Financings Of The Fortnight: Life Science Venture Funding Not Necessarily On The Decline

Yes, we know. The life science venture shakeout isn’t over yet. It’ll get smaller before it gets bigger. That was the drumbeat Financings of the Fortnight heard as it made the rounds at J.P. Morgan earlier this week.

But let us throw a few names at you. Sanderling Ventures. Alex Denner. Ascension Health Ventures. Hatteras Venture Partners. Shakeout notwithstanding, all have raised or are raising new health care funds, some by notable means. Hatteras is boosting its fund size 50% to $125 million by adding Small Business Administration loans under a new venture-friendly government program.

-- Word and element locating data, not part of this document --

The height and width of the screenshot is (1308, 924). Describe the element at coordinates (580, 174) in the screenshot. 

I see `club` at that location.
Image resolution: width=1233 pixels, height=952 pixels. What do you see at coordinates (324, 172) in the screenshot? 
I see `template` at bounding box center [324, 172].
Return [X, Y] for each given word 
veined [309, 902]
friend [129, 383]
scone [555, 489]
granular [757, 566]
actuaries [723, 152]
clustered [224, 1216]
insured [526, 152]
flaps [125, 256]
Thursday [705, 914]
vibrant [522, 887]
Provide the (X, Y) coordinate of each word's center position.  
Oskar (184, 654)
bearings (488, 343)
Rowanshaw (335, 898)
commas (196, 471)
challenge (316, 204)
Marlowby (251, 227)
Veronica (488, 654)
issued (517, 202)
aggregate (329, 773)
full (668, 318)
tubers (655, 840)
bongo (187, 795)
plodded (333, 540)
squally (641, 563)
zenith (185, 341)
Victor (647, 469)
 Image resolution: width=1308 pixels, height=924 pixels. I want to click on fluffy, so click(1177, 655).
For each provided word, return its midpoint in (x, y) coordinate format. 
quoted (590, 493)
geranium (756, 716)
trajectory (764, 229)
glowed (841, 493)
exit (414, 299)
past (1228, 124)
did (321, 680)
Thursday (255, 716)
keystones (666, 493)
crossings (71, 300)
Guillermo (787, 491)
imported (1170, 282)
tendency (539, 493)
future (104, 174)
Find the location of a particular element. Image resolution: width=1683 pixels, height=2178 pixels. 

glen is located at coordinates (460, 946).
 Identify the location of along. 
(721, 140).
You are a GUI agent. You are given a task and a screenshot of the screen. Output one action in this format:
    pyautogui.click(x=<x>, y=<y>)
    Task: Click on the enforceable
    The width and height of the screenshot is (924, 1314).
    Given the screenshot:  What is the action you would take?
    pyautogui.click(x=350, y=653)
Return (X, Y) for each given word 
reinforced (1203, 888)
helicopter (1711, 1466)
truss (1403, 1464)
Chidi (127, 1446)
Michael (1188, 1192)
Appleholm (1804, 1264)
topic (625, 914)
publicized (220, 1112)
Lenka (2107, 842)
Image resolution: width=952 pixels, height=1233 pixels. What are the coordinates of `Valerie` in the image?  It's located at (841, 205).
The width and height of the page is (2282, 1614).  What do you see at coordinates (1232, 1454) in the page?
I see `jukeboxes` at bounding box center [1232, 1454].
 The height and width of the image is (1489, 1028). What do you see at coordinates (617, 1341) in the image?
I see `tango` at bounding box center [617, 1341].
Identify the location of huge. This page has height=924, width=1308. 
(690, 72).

Sanderling Ventures, whose last fund was of 2004 vintage, is looking to raise a seventh fund of $250 million, and GlaxoSmithKline PLC says it will be a limited partner with a $50 million stake (Also see "GSK Will Be A Limited Partner In Sanderling Ventures’ New Fund" - Pink Sheet, 10 Jan, 2013.).

The venture arm of Ascension Health, one of the largest hospital groups in the U.S., has raised a third fund of $225 million. And Carl Icahn’s former biotech consigliere Alex Denner is also starting a new fund, friends of FOTF say.

But the fund news FOTF found most intriguing was that apparently CMEA Capital of San Francisco is giving an eighth fund a go, and it might be life-sciences only. Details aren’t certain – and CMEA isn’t talking – FOTF knows this: two new partners with biotech experience have been dubbed "founding partners" of CMEA 8. It says so on the firm’s Web site. One is Kent Hawryluk, who has been an Indianapolis-based VC with Twilight Venture Partners for years. He helped found Marcadia Biotech Inc. in 2006 and sell it to Roche in late 2010 for nearly $300 million upfront. The other is Troy Wilson, who was president, CEO and co-founder of Intellikine Inc. until Takeda Pharmaceutical Co. Ltd. bought it about a year ago for up to $310 million [See Deal].

With CMEA maintaining radio silence despite our entreaties, FOTF is left to speculate about the verbiage on Hawryluk and Wilson’s CMEA pages:

“Our success at Marcadia is a reproducible formula for the portfolio companies of CMEA 8. We focused on transforming breakthrough science into a product needed by patients and pharma. It was through capital efficiency, proper incentives and hard work we were able to create value in such a short amount of time.”

And…

Wilson’s most recent success illustrates the strength of the CMEA 8 model. He was president and CEO of Intellikine, a company he co-founded. In just over four years, Intellikine discovered three drugs to treat cancer and advanced them into clinical testing… Along with several of his Intellikine colleagues, he recently co-founded Wellspring Biosciences. “It’s exactly the sort of company we want in CMEA 8,” he says.

WellSpring Pharmaceutical Corp., by the way, is developing small molecules for cancer treatment, according to its bare-bones Web site.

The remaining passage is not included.